In the records below, find the line containing "The height and", then copy that line and all lines after it, exactly, omitting every picture.

====== Data for this task ======

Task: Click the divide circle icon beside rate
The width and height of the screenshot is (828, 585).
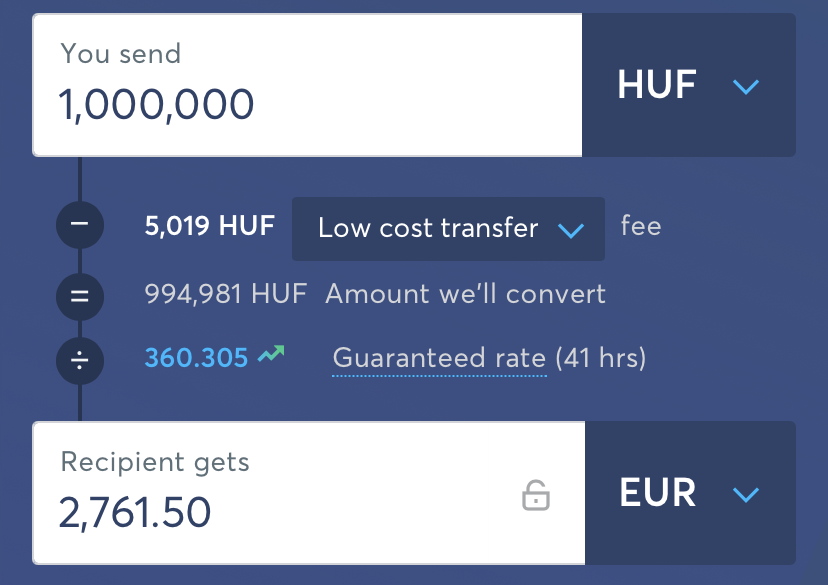Action: pos(80,361)
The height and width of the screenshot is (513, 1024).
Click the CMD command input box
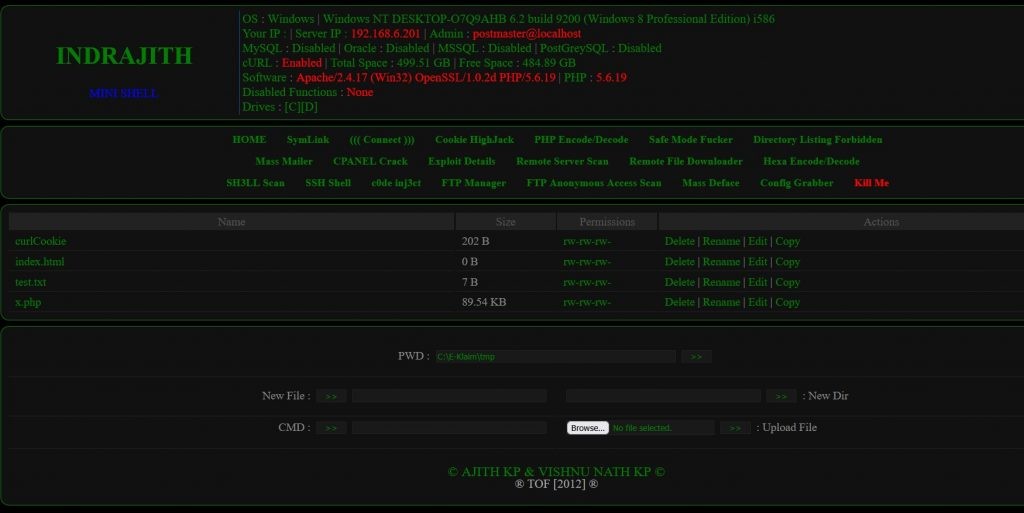click(x=449, y=428)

======

- Solution
The height and width of the screenshot is (513, 1024).
Click the CMD command input box
click(x=449, y=428)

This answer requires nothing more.